An important factor we had to consider was the decompression speed. We also had to consider not implementing features that require certain CPU features to make operations fast. Since CPUs are scaling towards more cores we focused on having good options for highly concurrent compression and decompression while targeting a similar single-threaded performance.

Since our main goal is to retain the speed, we decided to stick to fixed size encoding, with byte aligned operations, since this allows very fast decoding without specific CPU instructions. Furthermore, we want our compressed output to be optionally seekable with an index and always able to be (de)compressed concurrently. This means that MinLZ also keeps compressed blocks independent of each other.

Lifting any of these limitations would undoubtedly increase the potential compression — but we would also begin to overlap with good compressors like Zstandard, which provides all of the above, but typically at a lower speed. Our goal for compression speed was to retain the same speed, but possibly sacrifice some encoding speed for decompression speed.

We see MinLZ as the next generation of LZ4/Snappy and we provide full backwards compatibility with Snappy/S2 in our Go implementation.

Static Encoding & Test Sets

Choosing a static encoding means that there will be little flexibility to adapt to content types dynamically. Different content will have different match characteristics. We found that most “typical” test-sets used for testing aren't very reflective of the typical content we encounter. For static encoding this is particularly important, since an improvement in one datatype can easily produce a regression in another.

Our primary data type has been on serialized data. That means that improvements on these data types have had the highest weight in our decisions. This ranges from human readable content like HTTP logs, JSON, CSV, XML to binary types like Protobuf, MsgPack, and database dumps.

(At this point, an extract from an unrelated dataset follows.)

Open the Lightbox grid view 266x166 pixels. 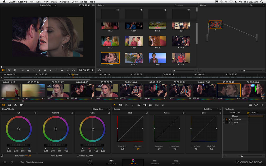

Mixed files (file system backups), filesystem images and natural text have been checked for regressions, but have not been given special consideration.

Block Improvements

A “block” is a stream of operations. Usually these are “emit literals” or copy operations. Emitting literals simply tells the decoder to append a number of given bytes to the output, which is then the base for the copy operations.

LZ4 is extremely fast to decompress since there is very little branching in the decoder. Those branches are easy to predict for the CPU. Our overall impression is that the flexibility of Snappy encoding is the better approach for more efficient results and worth taking a small speed hit for. We decided to continue on the “Snappy” approach, but see if there was anything that could be improved.

Copy Encoding

Copies are the base of LZ77 encoding. When decoding a stream a copy operation basically tells the encoder to “go back by a specific offset and copy a number of bytes to output”.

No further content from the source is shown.